Heiligenhaus. Dauerregen machte dem 13. Oldtimertreffen in Heiligenhaus zu schaffen und ließ nur den harten Kern der Szene anreisen. Wer gekommen war, war dennoch guter Laune und nutze den verkaufsoffenen Sonntag zum gemütlichen Shoppingausflug.
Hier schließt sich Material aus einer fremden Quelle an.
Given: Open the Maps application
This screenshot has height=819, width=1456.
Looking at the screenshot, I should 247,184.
Die 13 gilt gemeinhin als Schicksalszahl. Dass es das Oldtimertreffen in seinem 13. Jahr so heftig erwischen würde, stellte die Freude am automobilien Hobby auf eine harte Probe. Viele Besucher fanden bei Dauerregen nicht den Weg in die Innenstadt. Und auch von den Oldtimer-Besitzern ließen sich nur wenige blicken. Lediglich 40 Fahrzeuge erreichten Heiligenhaus bis zur Mittagszeit. Dennoch war die Innenstadt alles andere als leer: Wer gekommen war, nutzte den kurzen Blick auf alte Karossen, die auch im Regen keine schlechte Figur machten, um danach in den offenen Geschäften zu bummeln und das eine oder andere Stück in aller Ruhe auszuwählen und einzukaufen.
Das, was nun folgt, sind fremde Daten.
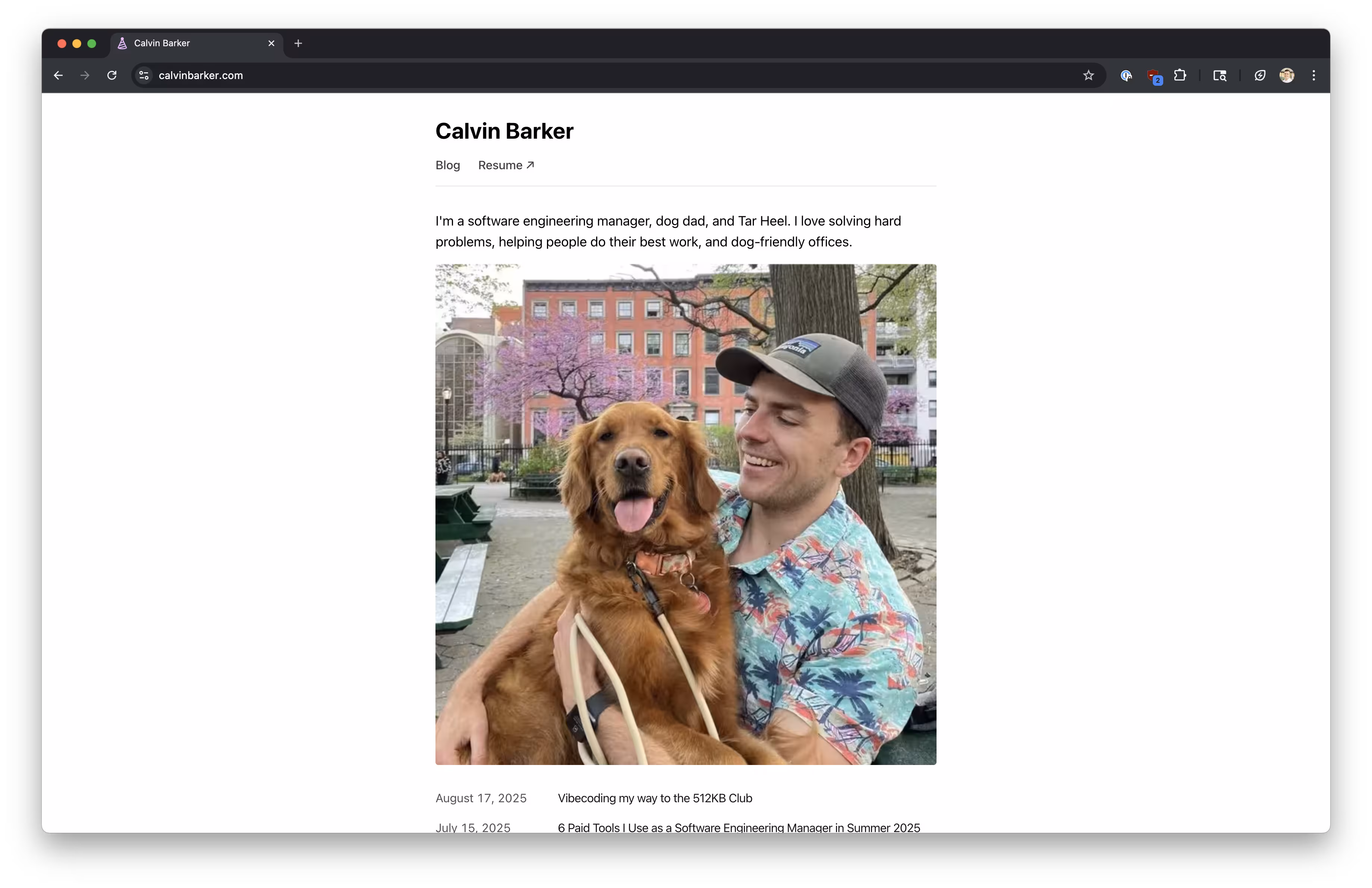This screenshot has width=1372, height=888.
Task: Open the site information tune icon
Action: pos(143,75)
„Wir können alles beeinflussen, nur nicht das Wetter“, konstatierte Oldtimerfreund Volker Kiekert, der auch das 13. Treffen wieder organisiert und über alle seine Kanäle Oldtimerfreunde nach Heiligenhaus eingeladen hatte. „Nach zwölf Jahren Sonne haben wir jetzt im 13. Jahr einen Regentag erwischt“, so Kiekert. „Da kann man nichts dran machen.“
Einer, den das Wetter nicht abschrecken konnte, ist Rolf Wichert, der wieder mit seinem Citroën B14F vor dem Rathaus steht und Fragen interessierter Besucher beantwortet. „Freunde lässt man ja nicht alleine im Regen stehen“, sagt Wichert mit Blick auf Volker Kiekert, der gerade wieder Zuflucht unter dem nahegelegenen Pavillon sucht. Unterdessen kreisen Oldtimer-Liebhaber mit Schirmen um sein Fahrzeug, das vor beinahe 100 Jahren erbaut wurde. 1928 steht auf seinem Nummernschild – die Zahl ist zugleich das Baujahr des historischen Autos, das aus vier Zylindern rund 22 PS gewinnt. Die Zündkerzen habe er gegen neuere getauscht, die einfach besser zünden, berichtet Wichert, denn angesichts der überschaubaren Leistung sei es wichtig, dass der Motor zuverlässig auf allen vier Zylindern läuft. Ansonsten gehöre Regen zum Autoleben einfach dazu, so Wichert: „Früher hat es auch schon mal geregnet, das macht dem Auto nichts.“ Auch im Alltag setzt sich der Oldtimer-Freund gerne hinter das Steuer seines betagten Gefährts. Das Fahrzeug verdiene es, immer mal wieder bewegt zu werden, sagt der Autodidakt am historischen Automobil, der den Wagen vor zehn Jahren erworben hat und seitdem komplett in Eigenleistung am Laufen hält.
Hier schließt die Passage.